Trump’s West Wing denizens, with all their intertwined backstories, are a screenwriter’s dream. But liberal Hollywood wonders: how do you make drama if everyone is evil?

Dig into the piece, and you’ll find just what many artists think of not just Trump but anyone aligned with the Right – “these people are monsters.”

There are so many stories and screenplays in Hollywood about how Trump got to where he is that it can feel as though every single breath taken on earth for the past 70-plus years somehow led to November 8, 2016. (And I’m not even including the numerous screenplays being written about Trump himself, like the one based on Michael Wolff’s Fire and Fury.)

The article’s author laments that, in making figures like Drudge and Breitbart pathetic, it also makes them human. And that just won’t do.

Mind you, Hollywood can build franchises around murderous hit men (“John Wick”), TV smashes about amoral drug dealers (“Breaking Bad”) and turn supervillains into quasi-heroes (“Suicide Squad”). Depicting a GOP member as broken but believable? That’s beyond the pale. Still, there’s a chance we’ll never actually see these projects on screens large or small.

“I can’t see these getting made simply because I can’t see anyone wanting to play a sympathetic Drudge or Breitbart,” one award-winning producer told me. “It’s like playing a sympathetic Jeffrey Dahmer.”

For context, The Drudge Report posts links to other news outlets, occasionally sorted to curry favor with right-leaning audiences. Breitbart helped start The Huffington Post, inspired a new generation of conservative artists and reached out to those with whom he disagreed. 

Dahmer killed 17 people and often ate their remains.

The author does tweak Hollywood hypocrisy between the alarming anecdotes. He mentions how some stars could gather in a $40 million mansion – mere blocks from L.A.’s Skid Row – to talk immigration.

The article’s main purpose, though, is to reveal what’s on the minds of modern storytellers. Here’s one “well-known screenwriter” offering a take on crafting conservative characters.

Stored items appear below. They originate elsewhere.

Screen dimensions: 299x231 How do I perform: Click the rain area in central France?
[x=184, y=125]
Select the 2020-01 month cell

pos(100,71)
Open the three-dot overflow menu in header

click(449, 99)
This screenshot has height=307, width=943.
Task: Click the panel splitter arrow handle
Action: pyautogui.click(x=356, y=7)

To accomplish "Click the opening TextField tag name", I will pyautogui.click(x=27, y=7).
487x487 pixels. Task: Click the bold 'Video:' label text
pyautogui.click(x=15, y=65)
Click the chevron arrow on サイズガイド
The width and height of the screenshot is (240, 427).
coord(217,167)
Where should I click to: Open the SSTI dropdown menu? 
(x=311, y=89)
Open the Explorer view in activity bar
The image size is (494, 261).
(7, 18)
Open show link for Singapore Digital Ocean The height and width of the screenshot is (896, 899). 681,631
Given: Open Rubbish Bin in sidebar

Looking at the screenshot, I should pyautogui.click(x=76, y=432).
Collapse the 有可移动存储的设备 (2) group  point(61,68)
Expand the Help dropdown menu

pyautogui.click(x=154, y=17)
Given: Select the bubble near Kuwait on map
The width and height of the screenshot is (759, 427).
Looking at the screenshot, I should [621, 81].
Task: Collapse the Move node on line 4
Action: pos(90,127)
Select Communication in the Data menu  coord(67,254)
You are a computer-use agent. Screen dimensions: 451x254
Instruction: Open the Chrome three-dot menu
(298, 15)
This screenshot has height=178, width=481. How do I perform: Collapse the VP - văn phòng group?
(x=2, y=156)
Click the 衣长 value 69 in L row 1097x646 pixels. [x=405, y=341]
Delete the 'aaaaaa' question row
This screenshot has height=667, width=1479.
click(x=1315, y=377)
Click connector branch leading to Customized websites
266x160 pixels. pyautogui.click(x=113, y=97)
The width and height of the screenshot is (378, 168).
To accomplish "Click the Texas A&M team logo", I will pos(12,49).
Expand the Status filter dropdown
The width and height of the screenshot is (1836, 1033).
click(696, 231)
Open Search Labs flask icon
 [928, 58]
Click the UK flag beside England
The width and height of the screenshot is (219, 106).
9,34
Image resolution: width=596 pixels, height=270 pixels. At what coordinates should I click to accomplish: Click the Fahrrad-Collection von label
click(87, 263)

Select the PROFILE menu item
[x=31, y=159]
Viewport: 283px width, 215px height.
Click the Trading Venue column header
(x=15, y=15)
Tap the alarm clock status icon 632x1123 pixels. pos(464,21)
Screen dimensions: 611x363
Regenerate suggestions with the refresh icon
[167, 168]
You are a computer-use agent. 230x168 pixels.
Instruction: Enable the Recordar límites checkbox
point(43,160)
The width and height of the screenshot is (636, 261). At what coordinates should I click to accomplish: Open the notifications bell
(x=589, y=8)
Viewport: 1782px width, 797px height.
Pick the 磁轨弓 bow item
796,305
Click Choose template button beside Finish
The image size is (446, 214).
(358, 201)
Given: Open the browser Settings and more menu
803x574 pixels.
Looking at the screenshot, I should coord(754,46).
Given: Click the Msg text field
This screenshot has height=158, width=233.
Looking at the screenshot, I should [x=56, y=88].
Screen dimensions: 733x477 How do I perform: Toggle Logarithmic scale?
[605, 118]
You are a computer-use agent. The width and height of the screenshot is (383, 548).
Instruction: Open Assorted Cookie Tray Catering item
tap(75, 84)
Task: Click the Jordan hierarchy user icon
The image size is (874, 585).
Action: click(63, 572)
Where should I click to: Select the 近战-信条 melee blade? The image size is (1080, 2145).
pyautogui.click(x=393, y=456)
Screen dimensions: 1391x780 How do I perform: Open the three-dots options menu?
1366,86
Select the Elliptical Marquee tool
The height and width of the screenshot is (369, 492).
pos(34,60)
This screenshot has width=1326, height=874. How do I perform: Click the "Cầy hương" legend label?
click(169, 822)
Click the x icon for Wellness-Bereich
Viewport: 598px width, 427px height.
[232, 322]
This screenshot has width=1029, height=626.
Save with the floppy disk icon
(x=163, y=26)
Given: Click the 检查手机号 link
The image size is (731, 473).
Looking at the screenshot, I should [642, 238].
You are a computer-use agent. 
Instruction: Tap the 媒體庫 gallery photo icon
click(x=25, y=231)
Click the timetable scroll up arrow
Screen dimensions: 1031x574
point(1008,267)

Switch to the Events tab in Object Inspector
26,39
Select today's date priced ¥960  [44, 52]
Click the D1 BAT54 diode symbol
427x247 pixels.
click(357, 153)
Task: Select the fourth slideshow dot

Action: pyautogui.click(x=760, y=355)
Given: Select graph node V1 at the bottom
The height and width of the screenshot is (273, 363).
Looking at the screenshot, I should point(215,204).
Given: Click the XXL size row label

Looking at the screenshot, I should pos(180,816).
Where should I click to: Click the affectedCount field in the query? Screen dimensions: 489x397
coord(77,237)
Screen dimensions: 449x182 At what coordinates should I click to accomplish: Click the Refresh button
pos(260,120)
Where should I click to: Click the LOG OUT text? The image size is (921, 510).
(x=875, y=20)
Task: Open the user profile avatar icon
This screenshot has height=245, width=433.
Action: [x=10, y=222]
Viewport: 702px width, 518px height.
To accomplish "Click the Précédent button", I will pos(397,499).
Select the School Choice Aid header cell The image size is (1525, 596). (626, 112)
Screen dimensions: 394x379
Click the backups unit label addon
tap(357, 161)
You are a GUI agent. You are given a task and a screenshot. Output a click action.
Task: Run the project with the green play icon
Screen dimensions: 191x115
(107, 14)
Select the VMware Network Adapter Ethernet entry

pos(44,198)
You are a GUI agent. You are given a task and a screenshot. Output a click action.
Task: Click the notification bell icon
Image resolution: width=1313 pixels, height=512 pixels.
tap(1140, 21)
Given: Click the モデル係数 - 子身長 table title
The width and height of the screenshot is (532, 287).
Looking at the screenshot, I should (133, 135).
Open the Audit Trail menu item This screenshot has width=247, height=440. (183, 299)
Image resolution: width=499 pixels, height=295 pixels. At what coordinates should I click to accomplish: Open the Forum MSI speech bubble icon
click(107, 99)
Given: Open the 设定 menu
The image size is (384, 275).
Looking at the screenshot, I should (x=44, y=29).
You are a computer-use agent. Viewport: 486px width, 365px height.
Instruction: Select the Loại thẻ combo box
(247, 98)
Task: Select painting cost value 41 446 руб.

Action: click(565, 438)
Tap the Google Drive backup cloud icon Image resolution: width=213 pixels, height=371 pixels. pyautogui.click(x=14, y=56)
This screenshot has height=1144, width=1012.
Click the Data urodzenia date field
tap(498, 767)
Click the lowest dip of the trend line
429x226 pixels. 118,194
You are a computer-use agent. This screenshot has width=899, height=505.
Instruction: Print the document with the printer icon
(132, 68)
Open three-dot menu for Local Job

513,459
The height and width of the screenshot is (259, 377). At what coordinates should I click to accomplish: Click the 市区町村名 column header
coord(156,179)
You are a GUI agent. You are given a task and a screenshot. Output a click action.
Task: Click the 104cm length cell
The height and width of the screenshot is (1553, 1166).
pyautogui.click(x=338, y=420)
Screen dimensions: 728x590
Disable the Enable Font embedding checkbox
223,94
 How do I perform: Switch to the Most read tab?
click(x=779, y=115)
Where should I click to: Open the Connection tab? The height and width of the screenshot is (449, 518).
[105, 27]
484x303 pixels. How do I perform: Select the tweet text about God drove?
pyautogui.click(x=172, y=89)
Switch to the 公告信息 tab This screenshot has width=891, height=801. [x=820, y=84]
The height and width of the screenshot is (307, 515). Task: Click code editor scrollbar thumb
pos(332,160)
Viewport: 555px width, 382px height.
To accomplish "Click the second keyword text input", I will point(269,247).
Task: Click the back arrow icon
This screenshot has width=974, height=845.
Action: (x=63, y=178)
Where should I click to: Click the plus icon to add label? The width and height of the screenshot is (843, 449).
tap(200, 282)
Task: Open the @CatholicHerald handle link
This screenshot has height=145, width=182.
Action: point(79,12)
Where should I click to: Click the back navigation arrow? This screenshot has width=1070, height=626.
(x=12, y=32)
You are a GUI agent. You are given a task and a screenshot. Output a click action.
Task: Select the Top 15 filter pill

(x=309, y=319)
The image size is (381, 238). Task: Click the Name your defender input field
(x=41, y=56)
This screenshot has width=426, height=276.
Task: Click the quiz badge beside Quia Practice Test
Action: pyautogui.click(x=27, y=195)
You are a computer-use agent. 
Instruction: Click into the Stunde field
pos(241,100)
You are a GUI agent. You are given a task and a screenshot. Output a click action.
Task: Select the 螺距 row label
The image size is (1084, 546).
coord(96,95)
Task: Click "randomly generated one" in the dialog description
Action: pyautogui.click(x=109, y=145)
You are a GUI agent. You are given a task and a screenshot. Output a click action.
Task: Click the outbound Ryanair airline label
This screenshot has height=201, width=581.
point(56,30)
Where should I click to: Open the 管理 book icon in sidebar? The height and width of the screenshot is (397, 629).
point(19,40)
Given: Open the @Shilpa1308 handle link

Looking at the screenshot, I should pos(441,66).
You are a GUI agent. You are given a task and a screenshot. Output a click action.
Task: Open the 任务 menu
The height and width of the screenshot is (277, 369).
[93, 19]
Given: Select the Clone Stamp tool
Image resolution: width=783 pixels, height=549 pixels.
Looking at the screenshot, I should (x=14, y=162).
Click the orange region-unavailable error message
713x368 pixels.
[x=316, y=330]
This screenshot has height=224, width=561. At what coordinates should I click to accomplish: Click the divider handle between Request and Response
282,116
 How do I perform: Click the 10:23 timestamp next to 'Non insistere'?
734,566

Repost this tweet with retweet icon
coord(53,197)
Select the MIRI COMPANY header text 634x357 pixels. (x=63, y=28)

“It’s like you’re overlooking the fact that these people are monsters because it doesn’t make for good film or television,” he said to me. “It defeats the entire purpose of making these things in the first place; these are not moral people we’re talking about, they are not just, they are not good, they are evil and deserve to be painted as such, or not painted at all.”

Trump’s ascension broke many cultural norms, something conservatives noted with alarm from the dawn of his presidential campaign.

What we’re seeing now is a new level of norm-breaking, though. Hollywood members cannot embrace a Republican as anything more than “evil.” Think that will impact the stories we see in the coming months?

Now, more than ever, conservatives must engage pop culture. They need to work around the Hollywood “system” to do so. That could mean crowdfunding projects in the Phelim McAleer style. Or, leverage networks like Vimeo and YouTube to share contact studios won’t share.

That’s assuming those platforms won’t ban the material without explanation.

It might even mean following Dave Rubin’s model – creating new platforms that respect free speech while conquering existing models.

Either way, the Vanity Fair article is clear. Conservatives, for the foreseeable future, won’t get anything close to a fair shake from Hollywood.